***UPDATE BELOW***
Caitie's Story
As some of you might know, Caitie has been in the hospital since October 31. 49 days, as I am writing this. Almost the entirety of that time has been spent in the ICU. We have been hesitant to ask for help because we have not been entirely sure what kind of help will be needed. This is the story of everything Caitie has been through in the last 49 days. It is long, but I can happily say that as of writing this, here on Thursday Dec. 18, she has shown amazing progress the last week. So just know that today is a good day, and there have been a few good days in a row. Below is the too long didn't read (TLDR) version, followed by the full version with far too much medical information if you really want to know what she has been through.
TLDR
My sister Caitie has been in the hospital since October 31. Mostly in the ICU. Things are starting to look better and she is stable and progressing. But there is a long road ahead for her. Once she is finally okay to be released from the hospital she will have a long journey of both inpatient physical rehab followed by outpatient rehab. This will be life altering as she has lost the use of her legs and will be in a wheelchair moving forward. With that will come lots of medical costs.
Our Goal
She will have insurance through Cobra for the next 15 months and with no income currently, we are looking for 15k just to help with the $1,000 a month cobra payments and another 10k for the unforeseen medical expenses coming. This will not cover all of her future medical expenses, but will go a long way in helping her recover, and helping our family assist her in what life has in store more forward.
Full Story
On Friday October 31 at 7:30 pm, Caitie had a seizure at home in Atlanta. Paramedics came, checked her vitals, and cleared her to be driven to the hospital. At 9 pm, she had another small seizure in the waiting room of the ER. She was immediately taken to the back. While in the back being treated, at around midnight, she had a much larger seizure and went into cardiac arrest for 15 minutes. They used the defibrillator on her 7 times while performing CPR and she was revived. Once revived, the doctors determined she needed to be place on an ECMO machine as her heart was extremely weak.
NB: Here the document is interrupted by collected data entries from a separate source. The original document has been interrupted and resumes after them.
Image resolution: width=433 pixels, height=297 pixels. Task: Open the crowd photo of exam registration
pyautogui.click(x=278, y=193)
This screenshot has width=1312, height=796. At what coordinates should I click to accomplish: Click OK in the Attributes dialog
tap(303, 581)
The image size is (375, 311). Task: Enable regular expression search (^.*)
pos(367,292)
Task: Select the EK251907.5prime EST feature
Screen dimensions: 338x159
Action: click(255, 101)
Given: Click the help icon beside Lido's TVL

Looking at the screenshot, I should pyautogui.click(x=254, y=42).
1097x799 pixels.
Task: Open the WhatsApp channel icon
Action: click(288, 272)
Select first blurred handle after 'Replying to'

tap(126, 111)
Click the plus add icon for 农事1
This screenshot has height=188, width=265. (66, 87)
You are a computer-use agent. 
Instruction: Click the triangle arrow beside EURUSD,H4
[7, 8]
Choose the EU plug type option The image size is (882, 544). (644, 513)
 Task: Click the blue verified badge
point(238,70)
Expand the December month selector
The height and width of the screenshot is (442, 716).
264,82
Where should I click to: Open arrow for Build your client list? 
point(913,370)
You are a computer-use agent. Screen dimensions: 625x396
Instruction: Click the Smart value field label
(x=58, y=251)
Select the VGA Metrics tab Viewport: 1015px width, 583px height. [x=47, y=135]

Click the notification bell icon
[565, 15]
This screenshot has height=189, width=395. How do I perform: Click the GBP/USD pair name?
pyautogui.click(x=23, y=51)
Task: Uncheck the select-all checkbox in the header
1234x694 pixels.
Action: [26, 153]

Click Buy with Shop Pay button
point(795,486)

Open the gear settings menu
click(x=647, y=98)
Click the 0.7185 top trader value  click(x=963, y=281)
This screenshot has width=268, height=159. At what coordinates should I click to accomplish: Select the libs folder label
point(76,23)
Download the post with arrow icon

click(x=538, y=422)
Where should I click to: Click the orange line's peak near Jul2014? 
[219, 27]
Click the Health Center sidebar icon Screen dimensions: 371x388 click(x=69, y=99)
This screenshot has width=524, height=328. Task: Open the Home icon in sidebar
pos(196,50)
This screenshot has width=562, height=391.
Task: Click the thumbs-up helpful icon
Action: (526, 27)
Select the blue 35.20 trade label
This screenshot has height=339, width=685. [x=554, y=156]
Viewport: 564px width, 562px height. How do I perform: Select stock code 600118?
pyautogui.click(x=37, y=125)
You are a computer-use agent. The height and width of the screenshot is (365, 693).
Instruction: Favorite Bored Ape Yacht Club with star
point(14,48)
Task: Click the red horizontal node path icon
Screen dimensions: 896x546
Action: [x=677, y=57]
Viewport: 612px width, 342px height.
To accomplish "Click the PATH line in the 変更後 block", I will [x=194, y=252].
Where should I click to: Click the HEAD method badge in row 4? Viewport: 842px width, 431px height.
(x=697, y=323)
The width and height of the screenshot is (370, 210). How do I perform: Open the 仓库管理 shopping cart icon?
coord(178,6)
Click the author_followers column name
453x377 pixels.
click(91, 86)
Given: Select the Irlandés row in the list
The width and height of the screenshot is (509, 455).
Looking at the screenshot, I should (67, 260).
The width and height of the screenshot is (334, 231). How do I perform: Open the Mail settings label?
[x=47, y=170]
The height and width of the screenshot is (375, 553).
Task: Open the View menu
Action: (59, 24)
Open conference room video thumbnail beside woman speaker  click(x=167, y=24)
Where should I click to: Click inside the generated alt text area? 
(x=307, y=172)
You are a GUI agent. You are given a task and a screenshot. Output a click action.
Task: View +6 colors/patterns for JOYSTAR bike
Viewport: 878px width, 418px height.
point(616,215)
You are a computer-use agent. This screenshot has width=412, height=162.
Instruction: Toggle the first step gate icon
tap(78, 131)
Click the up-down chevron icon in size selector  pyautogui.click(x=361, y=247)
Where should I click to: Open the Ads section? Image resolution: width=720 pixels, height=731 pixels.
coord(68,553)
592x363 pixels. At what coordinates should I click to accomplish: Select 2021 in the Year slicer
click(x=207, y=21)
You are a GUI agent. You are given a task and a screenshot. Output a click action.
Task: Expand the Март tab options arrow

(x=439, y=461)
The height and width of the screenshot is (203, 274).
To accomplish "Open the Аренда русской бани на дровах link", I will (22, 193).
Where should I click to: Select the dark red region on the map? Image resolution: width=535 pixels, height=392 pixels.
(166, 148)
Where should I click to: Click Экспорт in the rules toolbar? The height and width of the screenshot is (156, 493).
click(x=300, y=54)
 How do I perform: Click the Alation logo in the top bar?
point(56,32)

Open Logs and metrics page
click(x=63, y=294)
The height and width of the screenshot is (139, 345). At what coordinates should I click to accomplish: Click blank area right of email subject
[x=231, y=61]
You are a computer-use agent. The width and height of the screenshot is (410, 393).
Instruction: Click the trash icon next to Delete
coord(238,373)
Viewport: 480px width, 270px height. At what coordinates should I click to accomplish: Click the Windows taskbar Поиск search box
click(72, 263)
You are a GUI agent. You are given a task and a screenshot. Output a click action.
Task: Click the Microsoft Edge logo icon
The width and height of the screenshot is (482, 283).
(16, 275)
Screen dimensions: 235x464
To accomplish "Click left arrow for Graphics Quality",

Once they were able to get her somewhat stable, at least stable enough to move her, they transferred her from the ER to the CardioVascular ICU. She spent the next 10 days on multiple life support machines: a ventilator for oxygen, ECMO for blood circulation, and dialysis to filter out toxins in the blood and fluid removal. Sometime, during those 10 days, we saw the first sign of hope. She was able to wake up and she showed brain function. She recognized family and friends who were at the hospital. A major step forward, but she was also confused and very paranoid.
While this initial victory was a huge relief, it was short lived. Restrained so she wouldn’t pull the Vent tube out, on sedation meds, a feeding tube, blood thinners (and whatever else was on the IV tower with 8 separate lines going into her), we were then told that she was bleeding. The blood thinners used to keep the ECMO machine from clogging were also causing her to lose a lot of blood. She received 9 pints of blood in one night.
****Side note, Donate Blood! Go to www.redcrossblood.org and find a blood drive near you. There was one here at Emory and a few of us were able to help repay some of what she needed, but it really puts it into perspective how important it is when 1 patient can need that much in just one night ****
Back to the story (I feel like the grandpa in The Princess Bride, RIP to Rob and Michelle). So they get the bleeding under control. And Caitie is then stable enough to come off the Vent and the ECMO machine. Things are starting to look up again. She has the color in her face back, looks so much better. Her vocal cords are damaged from the Vent, but she can write and mouth words to communicate and she doesn’t have to be sedated 24/7. So things seemed good. The Dr.’s are talking about her moving to a regular hospital room outside of the CVICU. Caitie is obviously weak and bedridden, so I don’t think anyone was immediately concerned that Caitie was having lower body pain and was too weak to move her legs. Unfortunately, a CT scan soon after reveals that the ECMO caused what looked like a spinal cord injury. “She may never walk again.”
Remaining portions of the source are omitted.